═════ EXTRACTED INFORMATION ═════
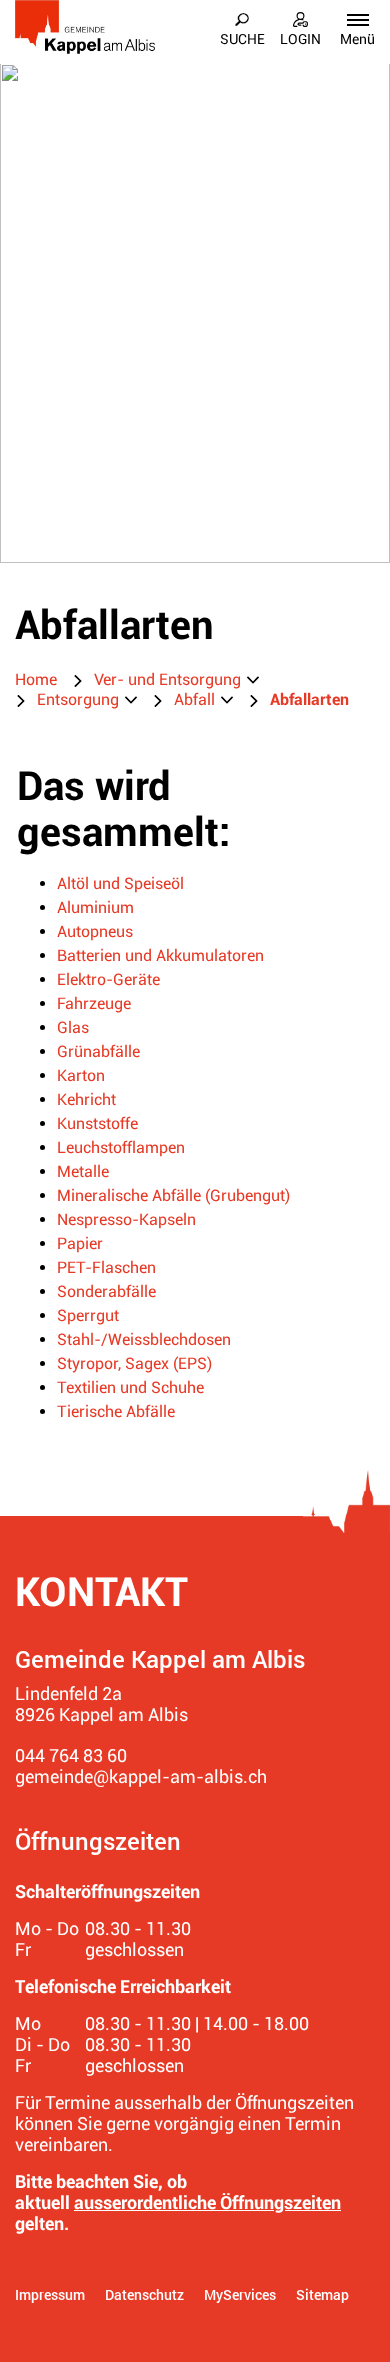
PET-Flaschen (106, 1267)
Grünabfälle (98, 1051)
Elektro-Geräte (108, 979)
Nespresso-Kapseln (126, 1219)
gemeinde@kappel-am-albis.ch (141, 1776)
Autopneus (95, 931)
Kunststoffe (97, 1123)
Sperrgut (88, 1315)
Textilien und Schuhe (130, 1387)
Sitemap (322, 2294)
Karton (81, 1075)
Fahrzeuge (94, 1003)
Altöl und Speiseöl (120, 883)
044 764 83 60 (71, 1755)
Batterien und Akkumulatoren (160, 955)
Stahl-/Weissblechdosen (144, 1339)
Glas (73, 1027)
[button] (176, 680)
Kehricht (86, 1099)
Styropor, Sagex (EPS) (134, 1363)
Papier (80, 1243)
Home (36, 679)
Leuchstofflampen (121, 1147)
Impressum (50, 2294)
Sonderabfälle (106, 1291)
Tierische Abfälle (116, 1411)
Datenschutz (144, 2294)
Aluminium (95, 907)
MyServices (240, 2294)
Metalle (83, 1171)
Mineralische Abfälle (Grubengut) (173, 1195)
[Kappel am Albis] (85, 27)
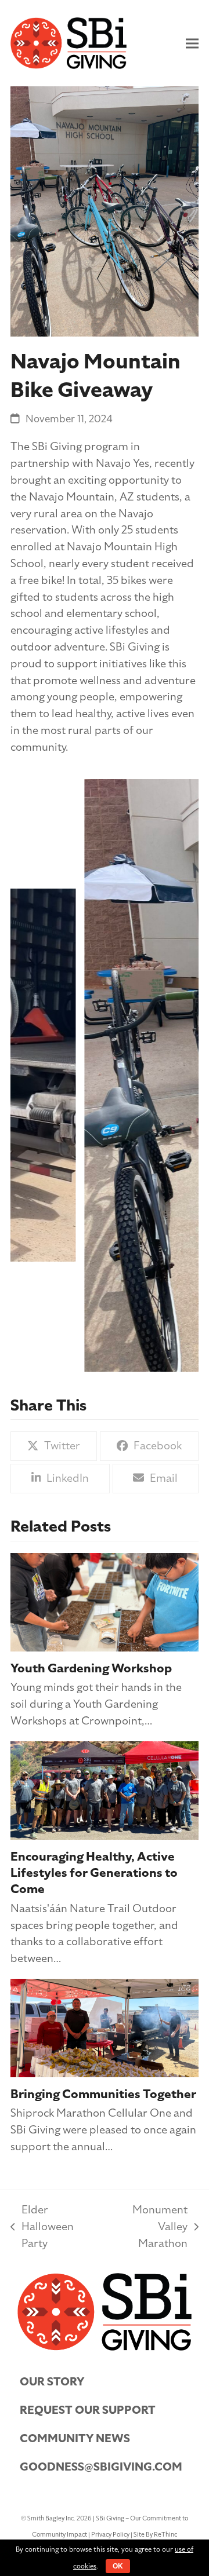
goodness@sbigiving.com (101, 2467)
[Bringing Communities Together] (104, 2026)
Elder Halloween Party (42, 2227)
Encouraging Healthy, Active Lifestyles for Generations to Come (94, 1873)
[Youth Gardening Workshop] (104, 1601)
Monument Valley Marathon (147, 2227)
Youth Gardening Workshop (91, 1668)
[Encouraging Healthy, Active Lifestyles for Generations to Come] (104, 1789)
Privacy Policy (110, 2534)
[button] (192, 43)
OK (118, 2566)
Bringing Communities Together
═════
═════ EXTRACTED INFORMATION ═════
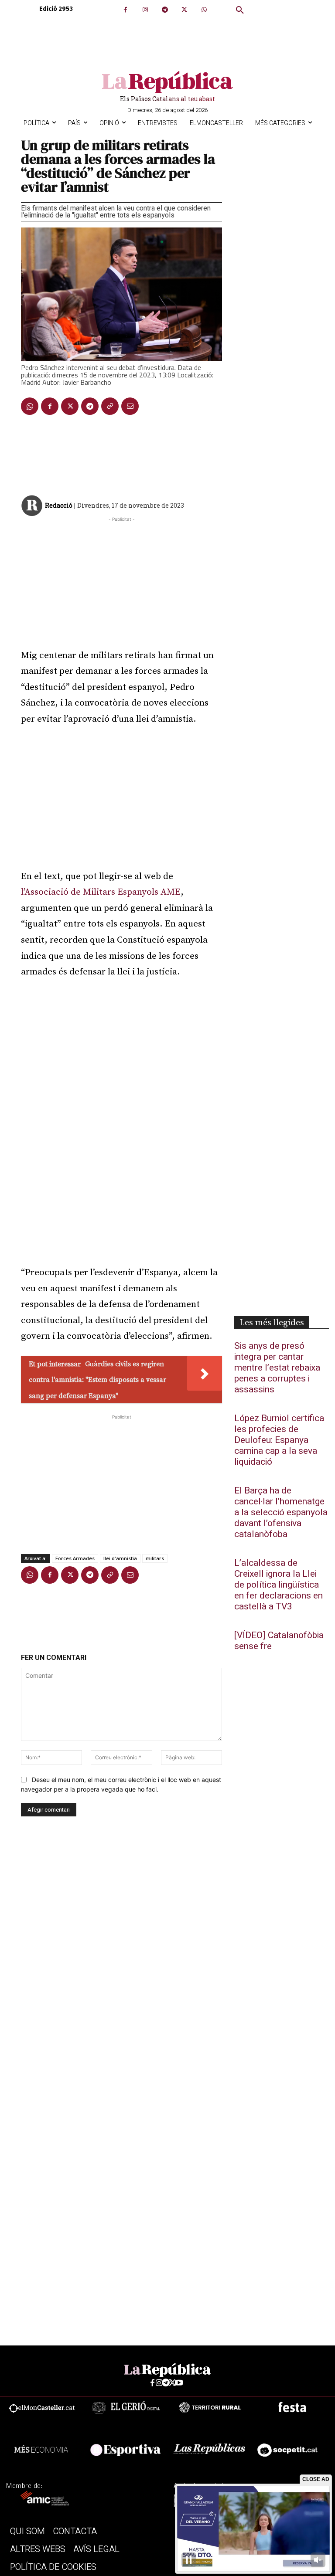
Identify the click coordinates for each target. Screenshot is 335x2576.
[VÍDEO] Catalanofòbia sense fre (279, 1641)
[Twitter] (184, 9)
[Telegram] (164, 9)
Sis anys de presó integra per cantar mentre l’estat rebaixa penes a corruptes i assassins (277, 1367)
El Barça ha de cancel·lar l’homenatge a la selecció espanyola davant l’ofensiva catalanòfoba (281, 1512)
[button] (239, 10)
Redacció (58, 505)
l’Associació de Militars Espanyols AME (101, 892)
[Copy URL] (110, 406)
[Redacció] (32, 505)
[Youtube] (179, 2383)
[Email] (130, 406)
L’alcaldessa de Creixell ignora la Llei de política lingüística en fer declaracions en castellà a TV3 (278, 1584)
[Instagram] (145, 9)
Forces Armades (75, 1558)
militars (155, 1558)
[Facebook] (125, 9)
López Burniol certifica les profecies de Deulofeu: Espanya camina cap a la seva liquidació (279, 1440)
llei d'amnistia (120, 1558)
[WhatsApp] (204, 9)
═════
═════ EXTRACTED INFORMATION ═════
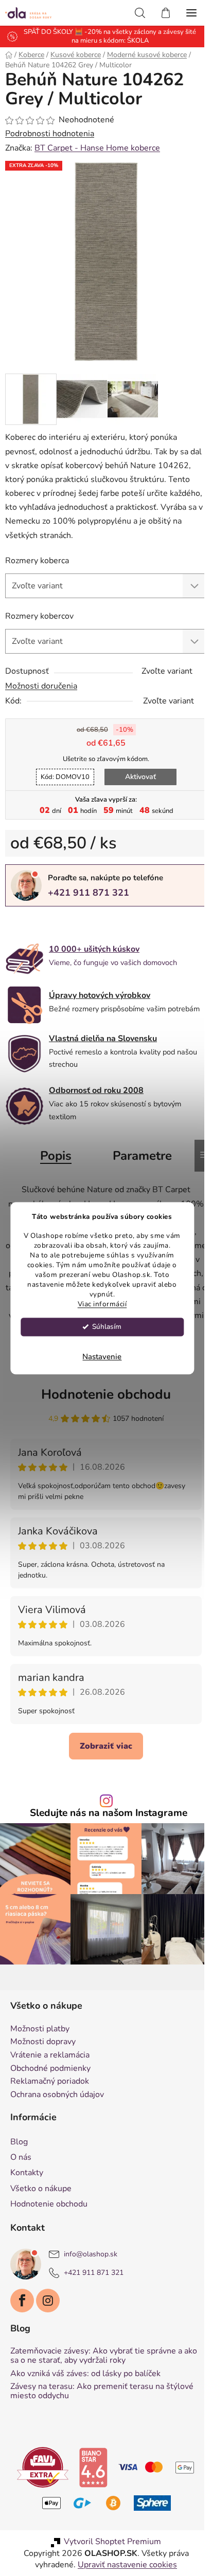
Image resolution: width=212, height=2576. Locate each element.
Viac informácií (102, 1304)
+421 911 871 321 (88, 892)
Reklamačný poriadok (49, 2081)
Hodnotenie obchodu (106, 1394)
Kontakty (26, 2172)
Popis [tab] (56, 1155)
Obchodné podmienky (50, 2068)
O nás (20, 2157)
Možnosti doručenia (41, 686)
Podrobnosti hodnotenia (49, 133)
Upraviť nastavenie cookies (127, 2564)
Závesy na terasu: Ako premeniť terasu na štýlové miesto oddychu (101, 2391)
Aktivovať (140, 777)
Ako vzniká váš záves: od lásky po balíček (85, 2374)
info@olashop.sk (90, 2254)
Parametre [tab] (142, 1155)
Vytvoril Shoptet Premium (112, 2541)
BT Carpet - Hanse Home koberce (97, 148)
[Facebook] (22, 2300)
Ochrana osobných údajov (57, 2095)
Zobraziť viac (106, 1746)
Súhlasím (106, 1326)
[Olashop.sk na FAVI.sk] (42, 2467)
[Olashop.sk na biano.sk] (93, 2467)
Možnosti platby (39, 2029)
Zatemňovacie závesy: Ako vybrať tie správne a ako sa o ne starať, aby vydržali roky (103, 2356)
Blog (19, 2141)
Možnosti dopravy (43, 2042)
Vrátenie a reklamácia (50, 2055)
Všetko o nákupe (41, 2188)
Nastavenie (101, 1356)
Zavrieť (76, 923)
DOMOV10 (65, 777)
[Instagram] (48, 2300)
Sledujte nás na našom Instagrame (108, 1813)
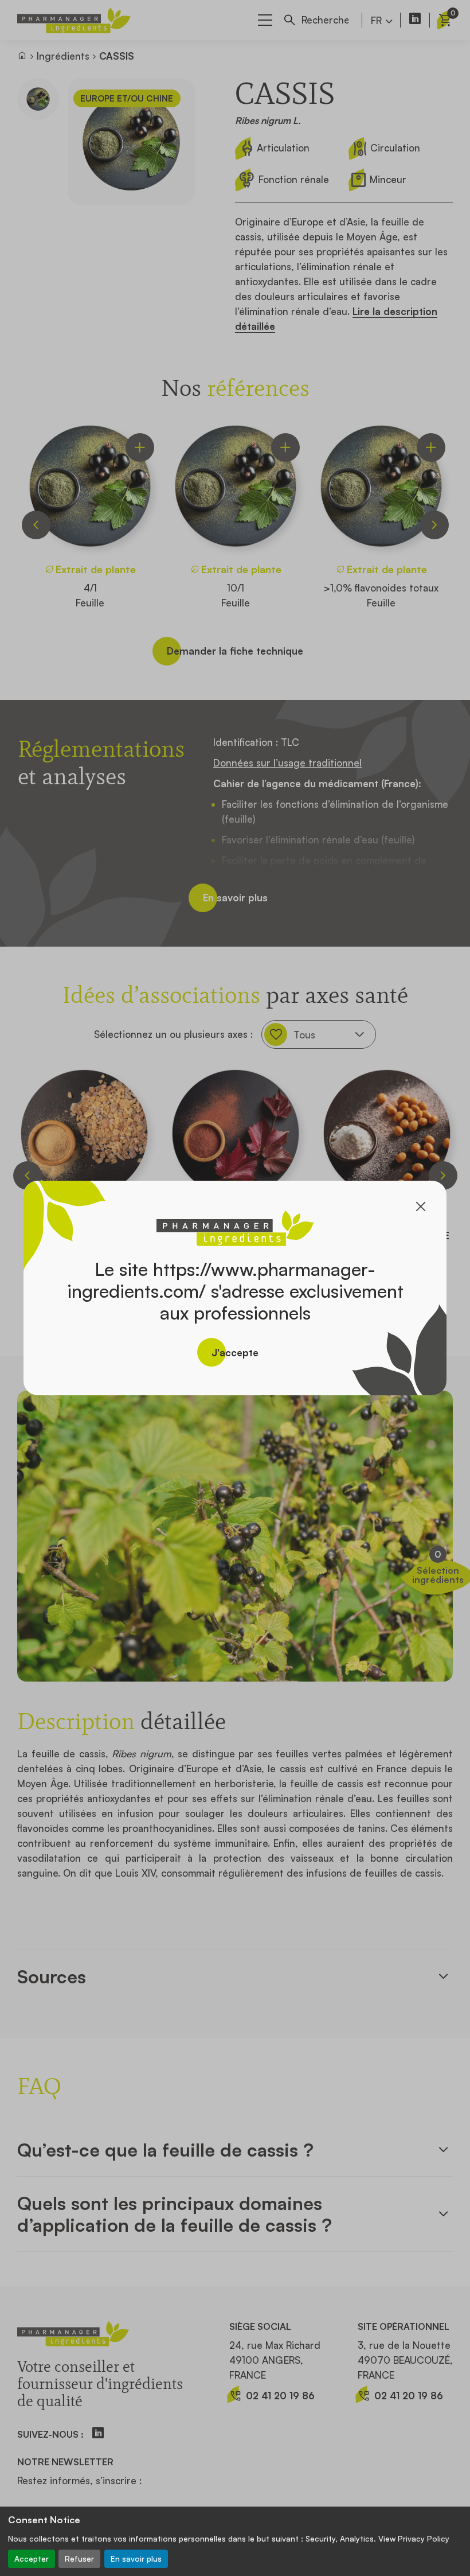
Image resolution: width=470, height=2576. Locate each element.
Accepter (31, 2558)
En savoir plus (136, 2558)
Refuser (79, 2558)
═════
*DIRECTIONS FOR THIS TASK*: Using the data above, which lines fall from the one with "Styropor, Sagex (EPS) (134, 1363)" through the one with "[Bringing Communities Together] (104, 2026)"? Repeat them exactly, ends included, minus any pictures.

*EXERCISE OUTPUT*:
Styropor, Sagex (EPS) (134, 1363)
Papier (80, 1243)
Home (36, 679)
Leuchstofflampen (121, 1147)
Impressum (50, 2294)
Sonderabfälle (106, 1291)
Tierische Abfälle (116, 1411)
Datenschutz (144, 2294)
Aluminium (95, 907)
MyServices (240, 2294)
Metalle (83, 1171)
Mineralische Abfälle (Grubengut) (173, 1195)
[Kappel am Albis] (85, 27)
goodness@sbigiving.com (101, 2467)
[Bringing Communities Together] (104, 2026)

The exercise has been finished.